Hi,
thank you for creating a post that’s smaller in scope than this, I’m not sure how to help there.
Unfortunately you can’t mix RDataFrame column definitions and standard C++, it just can’t work within the C++ (or python) programming language.
So if you want to use a quantity as an argument to a C++ function, it needs to be a C++ variable. If you want to use a quantity within RDataFrame, you can Define it.
You can use RDataFrame’s Take method to extract all values of a given RDF column into a regular std::vector. But it’s usually more efficient to do all operations you need within RDataFrame, and extract just the histograms or the final quantities you need.
Hope this clarifies things a bit.
The ROOT tutorials have a few examples of full analyses done with RDF that you can check out.
Cheers,
Enrico
@eguiraud This does help as I am working through it more; I believe I understand your reply.
What I have a question about is the Define in RDataFrame. If I am eventually calculating the invariant mass (which I am using the tutorial’s code to do so) by using:
auto df_mass = df_muon_mass.Define("Dimuon_mass", InvariantMass<float>, {"Muon.PT", "Muon.Eta", "Muon.Phi", "muon_mass"});
how can I define muon_mass if I do not have that branch in my tree.
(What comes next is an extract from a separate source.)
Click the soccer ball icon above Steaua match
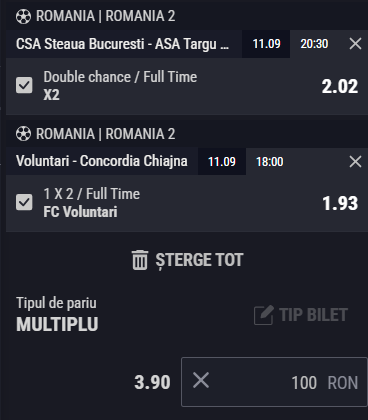 (23, 16)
I tried many different was to define it. After writing,
auto df_muon_mass = df.Define("muon_mass", ROOT::RVec<float>, {"49254", "0.1"});
where 49254 is the collection size and 0.1 is the value I want to give the muon mass. I am also defining it to be an RVec so that I can calculate the invariant mass. My other branch values (Muon.PT,etc which are already present in my tree) are floats.
I keep getting this error:
Processing invariantmass.C...
In file included from input_line_8:1:
/mnt/c/1/MG5_aMC_v2_6_6/triplet2s/Events/run_01/invariantmass.C:109:64: error: expected '(' for function-style cast or type construction
auto df_muon_mass = df.Define("muon_mass", ROOT::RVec<float>, {"49254", "0.1"});
How can I write my Define correctly so that the Invariant mass will be calculated?
The problem with that code is two-fold: firstly, C++ constructors are a bit special and you can’t use them as factory functions: ROOT::RVec<float> is not a function that returns a ROOT::RVec<float>, hence the compilation error. Secondly, Define requires valid column names as last argument, you cannot just pass any argument to the function as in df.Define("muon_mass", ROOT::RVec<float>, {"49254", "0.1"});.